Multi-Scale Urban Communities
As part of the ACS, the US Census surveys about 3.5 million households each year with the question "At what location did this person work last week?" It compiles the responses into a dataset of commuting flows which gives the approximate number of workers who commute between any two census tracts (which are regions containing about 4,000 people).
These commuting flows can be interpreted as a network, with each vertex representing a census tract, and a directed edge from the home to the workplace of each commuter. The idea here is to apply standard community finding algorithms to the commuting network. This has been done before in various forms, but here I use a different dataset, and I apply the community finding algorithm repeatedly to generate a hierarchical clustering, showing everything from small town units to megaregions.
Hierarchical Clustering of the Commuter Network
I applied a modularity-based clustering algorithm to find a set of communities \(coms\) in the commuter network. In order to find sub-communities, I applied the clustering algorithm to each of the resulting communities. Let's call this operation \(refine(coms)\). In order to find super-communities (megaregions), I combined each of the communities into single units and applied the clustering algorithm to get the "communities of communities". Let's call this operation \(coarsen(coms)\).
There are many combinations of these operations that I could have generated. However, I found that these four layers of hierarchy were the most interesting:
- Megaregions: \(coarsen(coms)\)
- Broad urban areas: \(coms\)
- Cities: \(refine(coms)\)
- Sub-cities: \(refine(refine(coms))\)
These all all shown on the interactive map below. At the default zoom level, this shows the megaregions, but zooming in reveals the broad urban areas, the cities, and the sub-cities:
(I highly recommend pressing the button to make the map full screen and playing around.)

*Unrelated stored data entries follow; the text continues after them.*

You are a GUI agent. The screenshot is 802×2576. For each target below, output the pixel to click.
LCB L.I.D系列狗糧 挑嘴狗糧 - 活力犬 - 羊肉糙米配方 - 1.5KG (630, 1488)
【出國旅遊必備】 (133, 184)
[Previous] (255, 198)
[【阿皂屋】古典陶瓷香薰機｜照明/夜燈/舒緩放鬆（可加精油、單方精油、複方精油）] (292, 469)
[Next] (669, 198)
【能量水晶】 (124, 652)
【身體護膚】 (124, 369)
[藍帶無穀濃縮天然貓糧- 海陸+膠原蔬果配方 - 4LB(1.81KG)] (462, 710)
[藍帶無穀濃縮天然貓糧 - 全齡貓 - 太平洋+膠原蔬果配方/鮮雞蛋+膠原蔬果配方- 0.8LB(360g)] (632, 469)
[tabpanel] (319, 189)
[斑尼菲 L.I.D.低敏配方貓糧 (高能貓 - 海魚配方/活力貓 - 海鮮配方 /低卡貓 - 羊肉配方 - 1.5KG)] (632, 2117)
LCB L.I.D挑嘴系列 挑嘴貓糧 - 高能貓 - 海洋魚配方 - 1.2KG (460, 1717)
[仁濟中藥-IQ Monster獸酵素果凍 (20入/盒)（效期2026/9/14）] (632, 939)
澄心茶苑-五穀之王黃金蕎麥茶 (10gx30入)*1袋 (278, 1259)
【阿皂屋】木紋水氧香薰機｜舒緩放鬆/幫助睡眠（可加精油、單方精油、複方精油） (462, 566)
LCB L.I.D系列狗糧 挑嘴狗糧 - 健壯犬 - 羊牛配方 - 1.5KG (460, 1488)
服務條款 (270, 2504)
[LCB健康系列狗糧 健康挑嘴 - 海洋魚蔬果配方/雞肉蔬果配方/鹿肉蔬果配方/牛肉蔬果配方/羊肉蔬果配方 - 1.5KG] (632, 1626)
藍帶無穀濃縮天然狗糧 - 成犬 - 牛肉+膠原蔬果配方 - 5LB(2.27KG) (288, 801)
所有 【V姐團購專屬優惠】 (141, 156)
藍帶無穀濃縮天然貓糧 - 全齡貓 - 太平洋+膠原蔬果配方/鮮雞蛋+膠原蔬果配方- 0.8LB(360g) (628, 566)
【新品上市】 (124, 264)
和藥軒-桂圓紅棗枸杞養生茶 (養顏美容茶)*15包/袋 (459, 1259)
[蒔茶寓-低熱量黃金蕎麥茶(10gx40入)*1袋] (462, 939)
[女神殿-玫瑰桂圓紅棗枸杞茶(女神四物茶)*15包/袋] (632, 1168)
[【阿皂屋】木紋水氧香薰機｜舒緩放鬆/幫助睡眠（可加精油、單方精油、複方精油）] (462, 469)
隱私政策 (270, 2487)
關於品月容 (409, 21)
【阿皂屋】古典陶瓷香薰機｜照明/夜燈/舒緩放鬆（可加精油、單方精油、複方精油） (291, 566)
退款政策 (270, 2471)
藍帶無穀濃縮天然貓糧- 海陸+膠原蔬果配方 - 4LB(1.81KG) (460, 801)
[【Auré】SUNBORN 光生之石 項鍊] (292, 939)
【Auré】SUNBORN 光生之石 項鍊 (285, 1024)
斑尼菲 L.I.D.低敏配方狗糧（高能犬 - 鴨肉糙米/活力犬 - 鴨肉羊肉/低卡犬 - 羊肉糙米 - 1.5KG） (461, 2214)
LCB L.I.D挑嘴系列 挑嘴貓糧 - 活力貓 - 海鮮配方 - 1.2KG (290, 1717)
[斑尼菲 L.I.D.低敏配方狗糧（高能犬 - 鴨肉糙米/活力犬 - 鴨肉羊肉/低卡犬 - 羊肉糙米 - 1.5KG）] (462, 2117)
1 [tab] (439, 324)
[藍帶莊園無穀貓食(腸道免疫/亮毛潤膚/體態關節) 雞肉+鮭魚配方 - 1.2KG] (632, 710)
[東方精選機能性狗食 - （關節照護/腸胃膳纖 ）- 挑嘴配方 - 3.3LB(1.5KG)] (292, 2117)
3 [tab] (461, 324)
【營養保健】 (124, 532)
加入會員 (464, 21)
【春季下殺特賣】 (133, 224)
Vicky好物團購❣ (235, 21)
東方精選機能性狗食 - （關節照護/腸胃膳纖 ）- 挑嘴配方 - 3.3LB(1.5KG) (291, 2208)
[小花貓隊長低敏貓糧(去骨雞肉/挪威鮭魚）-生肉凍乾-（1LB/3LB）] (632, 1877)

At this point it is important to note that the algorithm that generated these regions knows nothing about geography or political boundaries. It only knows about the number of commuters traveling between pairs of census tracts. The fact that the regions are mostly connected is purely emergent, as is any alignment with political boundaries.
Observations From the Map
At the megaregion level, regions like Northeast and Mid-Atlantic, the Southeast, etc. emerge. Most commutes are far smaller than any of these regions, so the fact that they align with our expectations is nontrivial.
Zooming in, the next level in the hierarchy has regions for every major urban area:
It's interesting how compact these regions are, and how they follow a Voronoi-like pattern (specifically, it looks like a power diagram).

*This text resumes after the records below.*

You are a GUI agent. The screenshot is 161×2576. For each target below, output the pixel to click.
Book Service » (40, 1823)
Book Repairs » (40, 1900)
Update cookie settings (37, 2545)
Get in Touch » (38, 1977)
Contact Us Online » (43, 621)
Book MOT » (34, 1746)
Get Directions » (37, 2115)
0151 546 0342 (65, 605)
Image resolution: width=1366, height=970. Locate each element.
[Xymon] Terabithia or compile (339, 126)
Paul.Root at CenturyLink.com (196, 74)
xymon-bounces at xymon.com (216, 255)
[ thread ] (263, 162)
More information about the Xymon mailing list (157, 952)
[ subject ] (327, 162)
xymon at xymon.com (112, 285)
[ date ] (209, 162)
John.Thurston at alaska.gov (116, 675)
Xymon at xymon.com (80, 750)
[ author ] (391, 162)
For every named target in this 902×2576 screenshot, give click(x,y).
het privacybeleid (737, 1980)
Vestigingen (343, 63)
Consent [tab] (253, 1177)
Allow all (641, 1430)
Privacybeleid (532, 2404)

Focusing on Illinois as an example, Chicago is contained in a large urban region (as it should be), while the smaller cities of Central Illinois have their own region.

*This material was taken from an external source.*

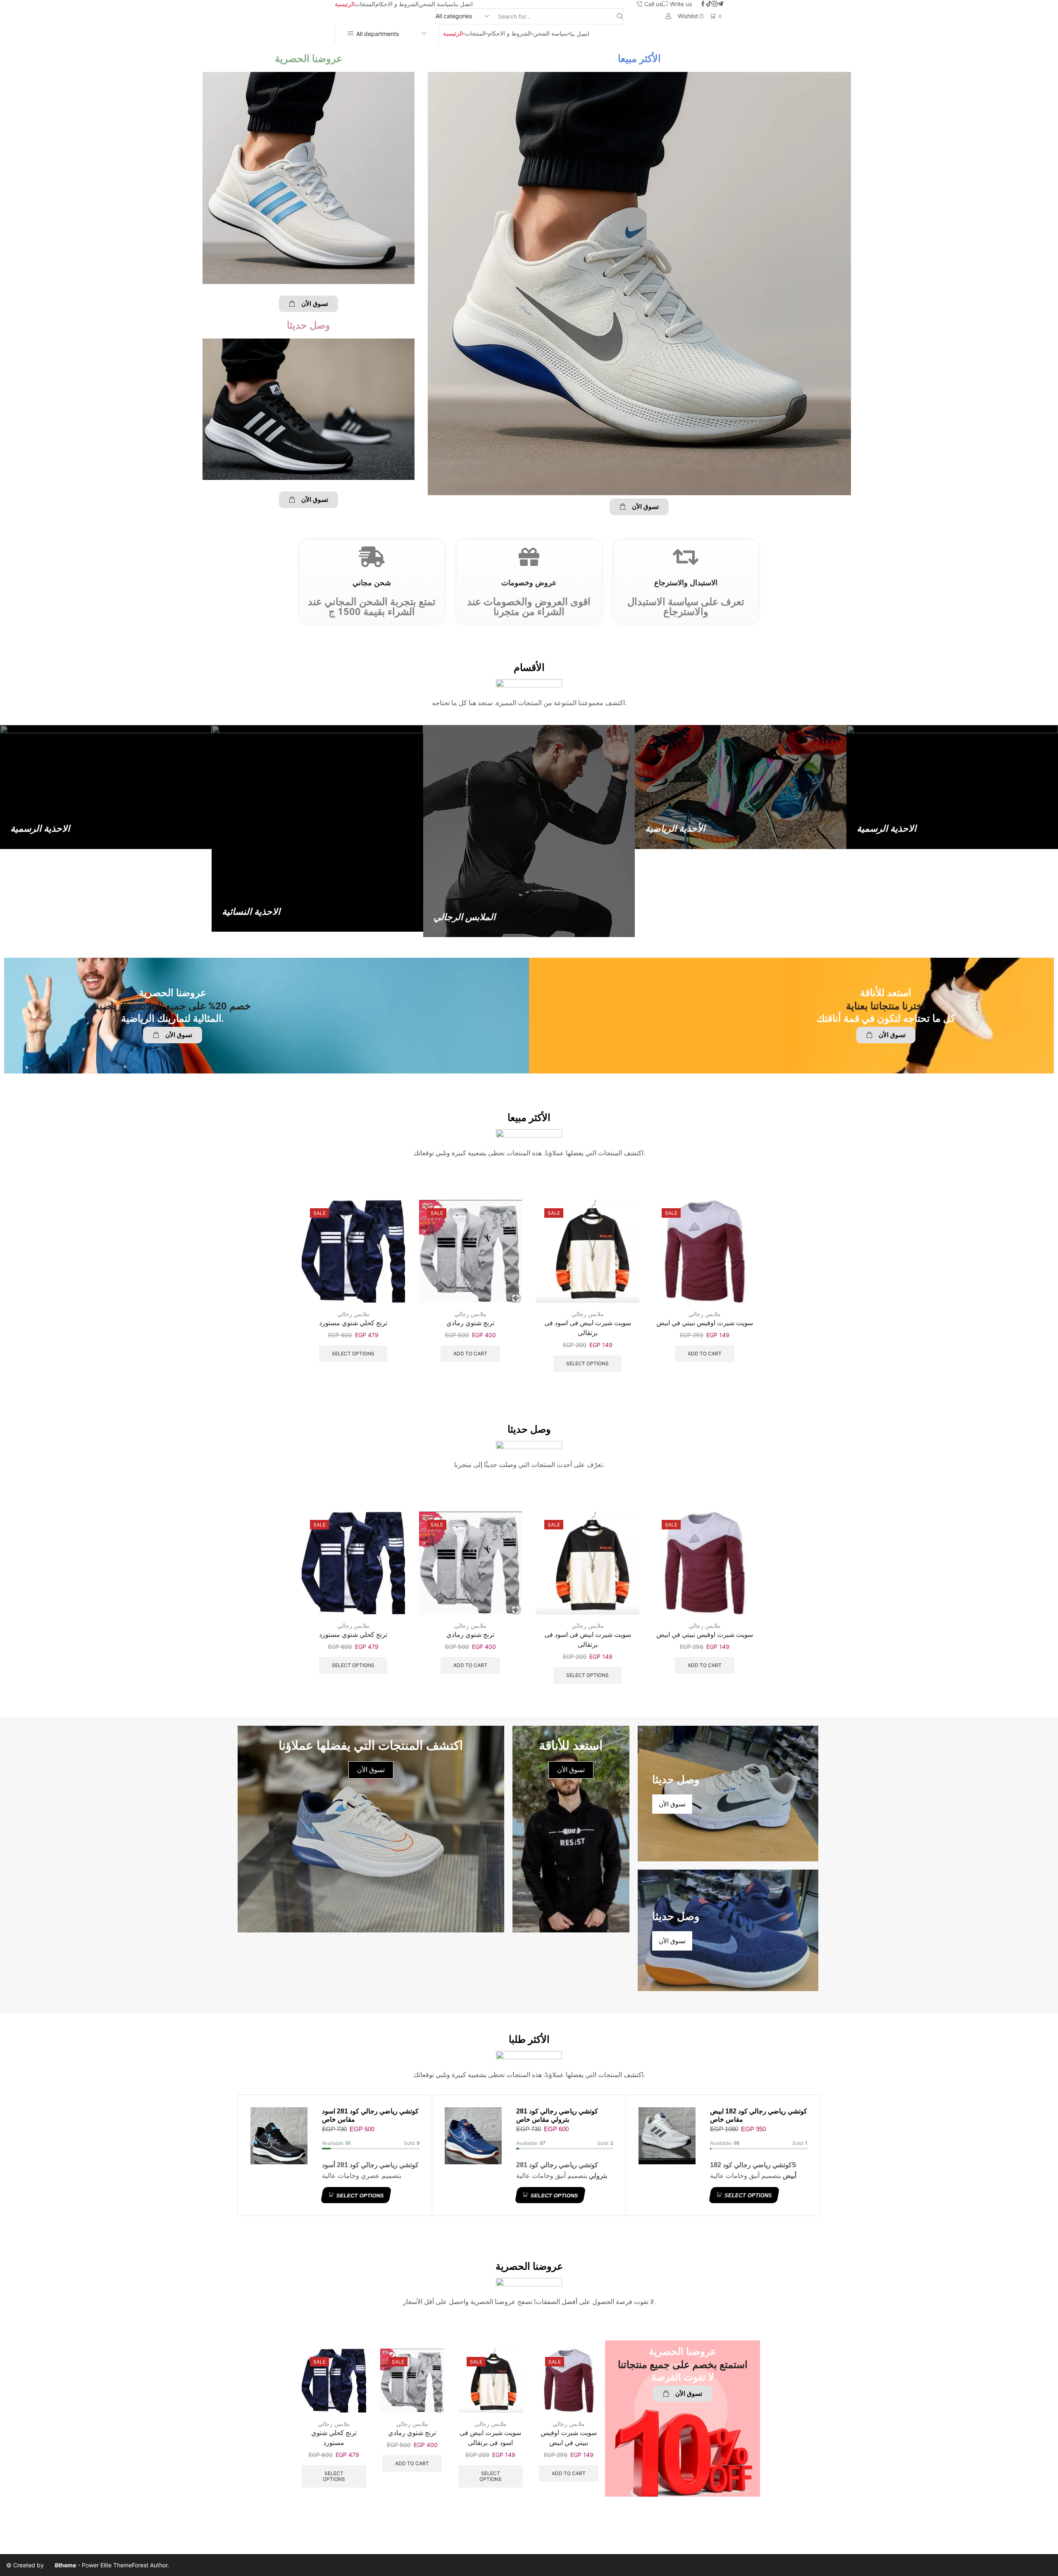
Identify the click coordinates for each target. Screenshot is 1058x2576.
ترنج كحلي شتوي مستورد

Zooming in further, the Central Illinois region breaks up into its constituent cities, while the Chicago suburbs split into western, southern, and Gary Indiana sections. Interestingly, the northern suburbs stay with the city itself.
Zooming in once more to the highest-resolution of communities that I computed, the southern and western neighborhoods of Chicago split off. Meanwhile, the northern neighborhoods stay more closely linked to downtown (as does Hyde Park which is home to the University of Chicago).
Though it is hard to say anything quantitative, these splits seem to generally correspond to what I would expect as a resident of Chicago.
Official political boundaries often have little correlation with the actual community divisions. For example, this map shows the seemingly arbitrary borders of the city of Boston, swooping in and out of neighborhoods in ways that are largely invisible on the ground:
However, there are a few instances where the communities in the commuting network seem to correspond to political boundaries in places where it might seem like there was little division.
For example, some of the state borders of Massachusetts, Connecticut, and New Jersey are visible in these commuting communities:
And New York breaks into its five boroughs:
There is lots more to see in that map, and I recommend exploring yourself. Also feel free to contact me to tell me whether this aligns with your expectations in regions you are familiar with.
Issues and Future Work
There are some issues with the map that I should point out, as well as some avenues for improvement.
One issue is that some communities seem to be "atomic", in the sense that they have no meaningful sub-communities. In these cases, the algorithm often breaks everything up into tons of meaningless sub-communities. This can be seen in Staten Island in the map above, as well as by zooming in too far on any small city.
Another more fundamental issue is that there is no way to control the size of communities that it finds. That is, I don't know if there is an intrinsic reason why the algorithm found communities of the size it did, and not bigger or smaller ones. I also don't know whether it would find radically bigger or smaller communities when given slightly different input data. I believe this issue can be solved with a different community finding algorithm, but I will save the results for a future post.